**TASK REQUIREMENTS**
Output the data word for word. Begin at its first line and end at the line with "Task: Click the Elon Musk name on reply tweet".
-- -- --
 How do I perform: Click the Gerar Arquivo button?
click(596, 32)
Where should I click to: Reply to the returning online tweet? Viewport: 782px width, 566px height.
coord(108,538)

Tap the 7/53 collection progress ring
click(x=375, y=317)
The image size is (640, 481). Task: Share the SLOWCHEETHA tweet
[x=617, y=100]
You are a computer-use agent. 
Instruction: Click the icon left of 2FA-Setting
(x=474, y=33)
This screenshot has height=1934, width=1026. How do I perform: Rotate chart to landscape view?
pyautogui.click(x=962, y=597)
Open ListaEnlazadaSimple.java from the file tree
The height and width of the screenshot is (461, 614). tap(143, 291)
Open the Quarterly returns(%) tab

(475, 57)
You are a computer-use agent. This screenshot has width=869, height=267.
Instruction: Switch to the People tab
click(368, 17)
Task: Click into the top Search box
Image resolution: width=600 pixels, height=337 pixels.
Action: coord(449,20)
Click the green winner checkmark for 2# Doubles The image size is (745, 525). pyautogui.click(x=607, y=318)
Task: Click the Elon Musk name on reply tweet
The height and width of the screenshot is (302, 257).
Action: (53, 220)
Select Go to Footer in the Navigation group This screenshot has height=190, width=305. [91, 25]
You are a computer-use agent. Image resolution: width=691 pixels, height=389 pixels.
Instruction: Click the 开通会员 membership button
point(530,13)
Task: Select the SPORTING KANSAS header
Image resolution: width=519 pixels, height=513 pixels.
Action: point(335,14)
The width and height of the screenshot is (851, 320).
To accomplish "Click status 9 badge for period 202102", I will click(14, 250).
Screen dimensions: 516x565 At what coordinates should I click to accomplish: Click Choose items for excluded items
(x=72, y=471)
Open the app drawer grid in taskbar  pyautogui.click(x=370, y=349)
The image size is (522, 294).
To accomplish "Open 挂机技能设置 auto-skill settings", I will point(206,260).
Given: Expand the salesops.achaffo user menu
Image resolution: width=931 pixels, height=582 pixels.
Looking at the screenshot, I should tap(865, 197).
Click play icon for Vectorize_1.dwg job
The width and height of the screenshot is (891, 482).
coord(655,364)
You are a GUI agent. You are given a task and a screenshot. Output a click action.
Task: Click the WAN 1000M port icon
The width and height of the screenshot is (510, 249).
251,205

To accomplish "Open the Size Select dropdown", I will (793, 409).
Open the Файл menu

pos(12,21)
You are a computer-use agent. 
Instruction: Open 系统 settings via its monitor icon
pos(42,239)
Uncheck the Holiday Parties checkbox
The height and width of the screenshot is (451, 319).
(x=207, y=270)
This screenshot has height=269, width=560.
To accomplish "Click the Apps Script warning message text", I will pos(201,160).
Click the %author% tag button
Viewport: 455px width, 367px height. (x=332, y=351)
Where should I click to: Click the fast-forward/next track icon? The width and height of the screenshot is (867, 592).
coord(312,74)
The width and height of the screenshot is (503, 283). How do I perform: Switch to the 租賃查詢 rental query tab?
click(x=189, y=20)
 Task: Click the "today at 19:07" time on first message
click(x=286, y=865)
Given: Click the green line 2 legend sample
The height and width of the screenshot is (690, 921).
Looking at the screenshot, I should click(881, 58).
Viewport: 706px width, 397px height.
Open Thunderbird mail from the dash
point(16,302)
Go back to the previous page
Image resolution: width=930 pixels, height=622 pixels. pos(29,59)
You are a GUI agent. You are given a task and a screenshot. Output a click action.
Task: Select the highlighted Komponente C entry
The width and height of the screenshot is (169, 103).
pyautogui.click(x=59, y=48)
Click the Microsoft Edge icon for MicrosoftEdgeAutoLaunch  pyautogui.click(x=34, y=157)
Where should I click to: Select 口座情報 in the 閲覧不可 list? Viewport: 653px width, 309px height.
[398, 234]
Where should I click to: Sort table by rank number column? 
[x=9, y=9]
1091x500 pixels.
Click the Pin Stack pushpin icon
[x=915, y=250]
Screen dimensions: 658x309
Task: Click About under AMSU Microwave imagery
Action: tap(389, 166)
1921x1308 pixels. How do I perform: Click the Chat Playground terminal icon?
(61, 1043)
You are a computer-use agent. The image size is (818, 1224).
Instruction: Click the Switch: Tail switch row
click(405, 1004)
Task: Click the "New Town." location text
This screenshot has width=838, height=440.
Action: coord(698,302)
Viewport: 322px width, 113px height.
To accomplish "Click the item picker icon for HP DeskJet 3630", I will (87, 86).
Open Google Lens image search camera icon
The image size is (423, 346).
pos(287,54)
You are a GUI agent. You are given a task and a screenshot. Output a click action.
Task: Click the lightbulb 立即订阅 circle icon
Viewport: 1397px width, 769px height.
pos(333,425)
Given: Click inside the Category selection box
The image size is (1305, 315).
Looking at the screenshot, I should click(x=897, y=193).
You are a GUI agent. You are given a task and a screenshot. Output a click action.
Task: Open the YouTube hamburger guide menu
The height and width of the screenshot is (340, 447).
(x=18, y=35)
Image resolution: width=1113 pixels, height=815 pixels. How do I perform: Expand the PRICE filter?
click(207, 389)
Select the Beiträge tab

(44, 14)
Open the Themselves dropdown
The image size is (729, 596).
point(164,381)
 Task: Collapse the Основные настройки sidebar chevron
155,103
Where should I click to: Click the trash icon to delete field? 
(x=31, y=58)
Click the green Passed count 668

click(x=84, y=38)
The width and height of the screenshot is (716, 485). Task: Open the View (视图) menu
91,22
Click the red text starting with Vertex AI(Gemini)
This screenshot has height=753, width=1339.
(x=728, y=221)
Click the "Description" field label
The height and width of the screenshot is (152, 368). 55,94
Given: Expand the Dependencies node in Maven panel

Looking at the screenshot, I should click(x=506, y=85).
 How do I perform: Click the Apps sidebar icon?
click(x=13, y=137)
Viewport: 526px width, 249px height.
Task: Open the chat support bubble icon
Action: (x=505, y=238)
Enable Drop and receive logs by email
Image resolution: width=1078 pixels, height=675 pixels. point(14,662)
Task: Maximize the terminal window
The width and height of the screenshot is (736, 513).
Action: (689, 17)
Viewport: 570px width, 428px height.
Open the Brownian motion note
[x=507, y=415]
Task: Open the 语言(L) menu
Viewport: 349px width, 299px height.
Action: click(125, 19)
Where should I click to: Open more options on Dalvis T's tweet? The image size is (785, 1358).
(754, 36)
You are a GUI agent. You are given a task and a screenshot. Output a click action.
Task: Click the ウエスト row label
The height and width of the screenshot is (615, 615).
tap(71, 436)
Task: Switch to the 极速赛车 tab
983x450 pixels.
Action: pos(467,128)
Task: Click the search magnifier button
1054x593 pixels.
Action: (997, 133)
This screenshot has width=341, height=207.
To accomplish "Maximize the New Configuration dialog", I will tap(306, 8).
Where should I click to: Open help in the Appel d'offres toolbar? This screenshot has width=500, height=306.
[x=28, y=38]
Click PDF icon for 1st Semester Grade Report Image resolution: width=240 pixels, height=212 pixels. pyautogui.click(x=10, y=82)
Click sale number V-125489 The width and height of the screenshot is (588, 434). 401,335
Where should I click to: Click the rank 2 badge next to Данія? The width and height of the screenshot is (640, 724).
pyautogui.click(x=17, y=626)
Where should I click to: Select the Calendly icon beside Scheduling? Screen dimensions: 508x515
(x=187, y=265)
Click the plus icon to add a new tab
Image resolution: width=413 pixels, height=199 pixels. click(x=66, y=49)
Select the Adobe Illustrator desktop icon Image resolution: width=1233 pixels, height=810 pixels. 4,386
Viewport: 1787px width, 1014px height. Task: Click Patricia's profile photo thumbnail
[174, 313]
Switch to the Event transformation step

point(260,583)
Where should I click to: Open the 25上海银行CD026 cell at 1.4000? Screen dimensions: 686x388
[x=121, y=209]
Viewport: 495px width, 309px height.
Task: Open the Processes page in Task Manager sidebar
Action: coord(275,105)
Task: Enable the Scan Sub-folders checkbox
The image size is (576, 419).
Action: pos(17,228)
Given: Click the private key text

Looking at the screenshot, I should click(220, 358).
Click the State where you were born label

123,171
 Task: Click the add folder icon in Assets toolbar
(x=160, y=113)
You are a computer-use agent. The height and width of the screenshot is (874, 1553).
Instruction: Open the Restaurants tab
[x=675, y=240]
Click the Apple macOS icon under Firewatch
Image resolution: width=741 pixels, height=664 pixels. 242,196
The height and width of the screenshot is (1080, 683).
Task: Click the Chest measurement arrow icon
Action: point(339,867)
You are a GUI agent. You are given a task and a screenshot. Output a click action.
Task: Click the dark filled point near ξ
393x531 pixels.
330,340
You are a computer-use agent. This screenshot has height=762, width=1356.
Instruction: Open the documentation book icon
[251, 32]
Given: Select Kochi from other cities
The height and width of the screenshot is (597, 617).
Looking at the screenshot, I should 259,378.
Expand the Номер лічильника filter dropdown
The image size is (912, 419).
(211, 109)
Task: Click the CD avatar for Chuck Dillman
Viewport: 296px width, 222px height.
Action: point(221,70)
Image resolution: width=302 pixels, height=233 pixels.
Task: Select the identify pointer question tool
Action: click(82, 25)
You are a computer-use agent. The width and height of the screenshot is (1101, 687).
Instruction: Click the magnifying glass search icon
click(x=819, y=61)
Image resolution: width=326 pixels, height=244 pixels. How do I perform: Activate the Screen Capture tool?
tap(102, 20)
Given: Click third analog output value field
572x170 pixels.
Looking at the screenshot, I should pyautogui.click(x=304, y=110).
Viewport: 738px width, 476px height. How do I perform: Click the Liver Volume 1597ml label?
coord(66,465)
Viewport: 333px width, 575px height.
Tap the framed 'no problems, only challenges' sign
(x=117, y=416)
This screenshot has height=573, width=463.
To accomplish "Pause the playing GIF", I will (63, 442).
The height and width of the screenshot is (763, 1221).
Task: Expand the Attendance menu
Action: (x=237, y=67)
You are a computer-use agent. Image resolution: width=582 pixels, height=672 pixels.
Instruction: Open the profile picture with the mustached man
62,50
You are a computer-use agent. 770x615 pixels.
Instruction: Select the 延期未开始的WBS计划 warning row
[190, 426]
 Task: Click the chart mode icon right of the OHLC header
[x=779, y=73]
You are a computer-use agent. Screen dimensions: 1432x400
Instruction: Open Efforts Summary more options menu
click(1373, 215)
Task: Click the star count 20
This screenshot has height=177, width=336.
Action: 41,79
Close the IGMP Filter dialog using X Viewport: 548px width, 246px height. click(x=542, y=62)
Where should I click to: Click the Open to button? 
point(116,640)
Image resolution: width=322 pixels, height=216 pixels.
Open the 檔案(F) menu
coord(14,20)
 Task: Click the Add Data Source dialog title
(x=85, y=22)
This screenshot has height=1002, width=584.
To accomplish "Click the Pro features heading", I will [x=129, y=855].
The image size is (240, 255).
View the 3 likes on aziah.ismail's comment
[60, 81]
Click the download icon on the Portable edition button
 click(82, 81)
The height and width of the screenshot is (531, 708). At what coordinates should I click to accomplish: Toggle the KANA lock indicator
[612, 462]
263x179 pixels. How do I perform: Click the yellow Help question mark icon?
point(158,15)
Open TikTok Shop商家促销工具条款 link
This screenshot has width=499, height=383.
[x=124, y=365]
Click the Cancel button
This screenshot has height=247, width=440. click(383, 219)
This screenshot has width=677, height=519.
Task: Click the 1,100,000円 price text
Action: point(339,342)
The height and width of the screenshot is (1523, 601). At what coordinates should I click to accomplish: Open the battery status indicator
-- -- --
**TASK RESULT**
 How do I perform: Click the Gerar Arquivo button?
click(596, 32)
Where should I click to: Reply to the returning online tweet? Viewport: 782px width, 566px height.
coord(108,538)

Tap the 7/53 collection progress ring
click(x=375, y=317)
The image size is (640, 481). Task: Share the SLOWCHEETHA tweet
[x=617, y=100]
You are a computer-use agent. 
Instruction: Click the icon left of 2FA-Setting
(x=474, y=33)
This screenshot has height=1934, width=1026. How do I perform: Rotate chart to landscape view?
pyautogui.click(x=962, y=597)
Open ListaEnlazadaSimple.java from the file tree
The height and width of the screenshot is (461, 614). tap(143, 291)
Open the Quarterly returns(%) tab

(475, 57)
You are a computer-use agent. This screenshot has width=869, height=267.
Instruction: Switch to the People tab
click(368, 17)
Task: Click into the top Search box
Image resolution: width=600 pixels, height=337 pixels.
Action: coord(449,20)
Click the green winner checkmark for 2# Doubles The image size is (745, 525). pyautogui.click(x=607, y=318)
Task: Click the Elon Musk name on reply tweet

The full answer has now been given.